La intención de asesinar a Recalde se inscribe, efectivamente, en esa estrategia que desde el vil asesinato de Gregorio Ordóñez no ha tenido otro objetivo que la aniquilación de figuras altamente representativas de la democracia municipal, de la intelectualidad progresista y del empresariado: en suma, de lo mejor y más creativo de la sociedad vasca, de lo que en mayor medida la prestigia y avala en España y el mundo, nombres emblemáticos cuya relación se suma a la de cuantos, con idénticas cualidades y connotaciones, han sido víctimas de la violencia mortífera en innumerables puntos del país. Cuando se observa tamaña vesania, y su persistente reiteración, no es fácil resistirse a la sensación de abatimiento, miedo e incertidumbre, por más que a veces quede contrarrestada por las manifestaciones de repulsa y condena promovidas por la ciudadanía con la intermitencia que ocasionan los atentados. 
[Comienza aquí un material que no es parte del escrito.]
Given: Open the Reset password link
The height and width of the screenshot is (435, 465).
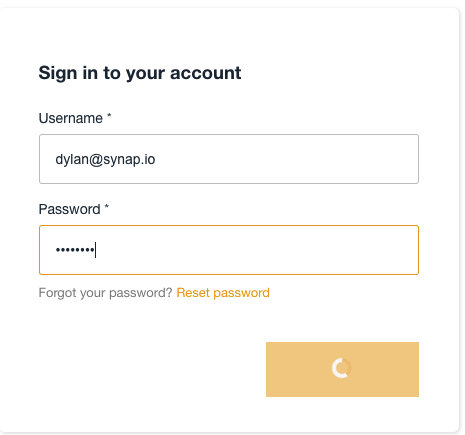Looking at the screenshot, I should 223,293.
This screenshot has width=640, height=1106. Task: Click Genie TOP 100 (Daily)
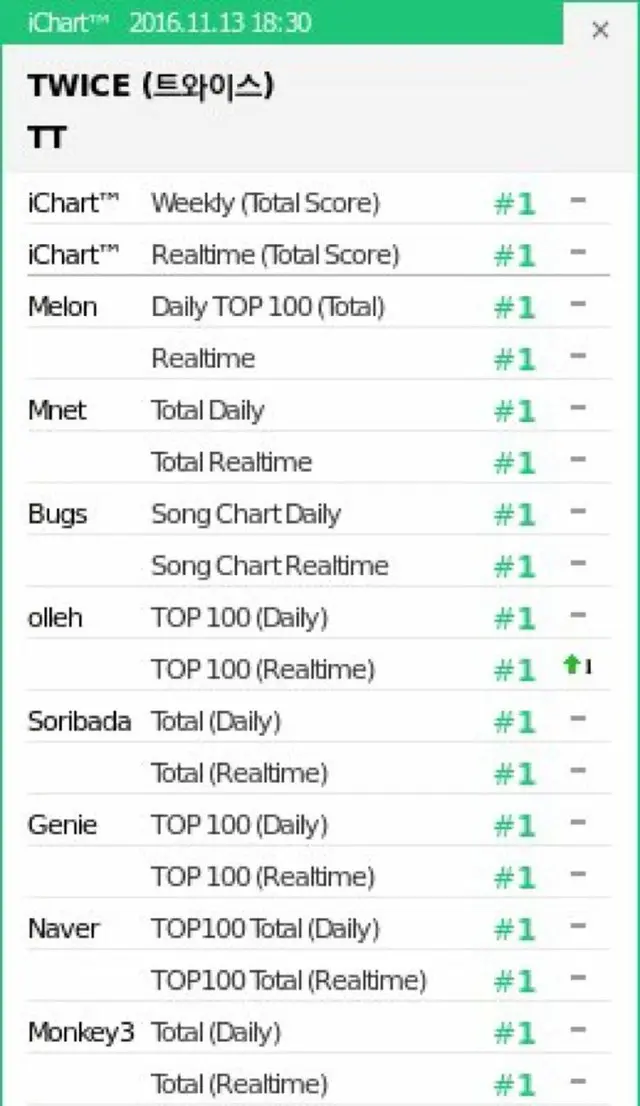(240, 825)
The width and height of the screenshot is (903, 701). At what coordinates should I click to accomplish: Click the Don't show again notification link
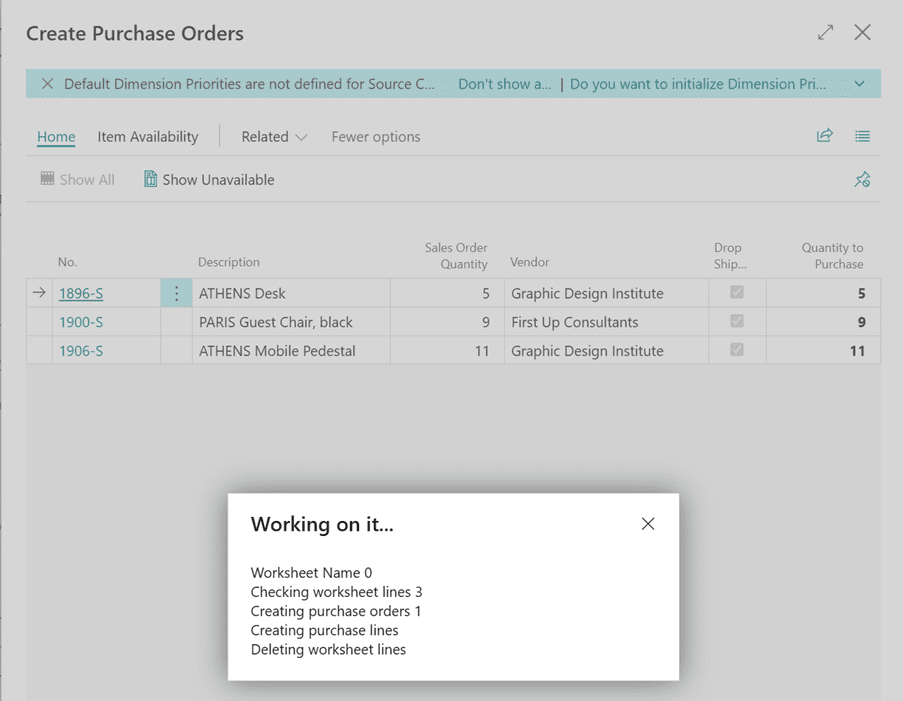click(504, 84)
Es el reflejo de un sentir popular que progresiva e irreversiblemente ha ido ganando fuerza en la calle para mostrar que, con el solo poder de la palabra o con la fuerza elocuente del silencio, somos siempre muchos más. No es fácil hacer previsiones ni anticipar el rumbo de los acontecimientos, pero de lo que tampoco cabe duda es de que, cuando son tantos los pilares amenazados del edificio social, político y económico vasco, cuando un sector del nacionalismo democrático se rebela contra la destrucción implacable de sus elementos más valiosos y considera como suyos a todos los perseguidos por la vileza terrorista, y cuando incluso, de seguir así, el Partido Nacionalista Vasco corre el riesgo de romperse de nuevo, algo, más pronto que tarde, tendrá que moverse en la dirección adecuada. Y lo hará necesariamente de la mano de todas las opciones democráticas responsables (incluido un PNV renovado), de la inquebrantable movilización ciudadana y de cuantos, como Recalde, sigan enarbolando la bandera de la paz, de la tolerancia, de la libertad y del desarrollo frente a la desolación, la muerte, la tribu y la ruina.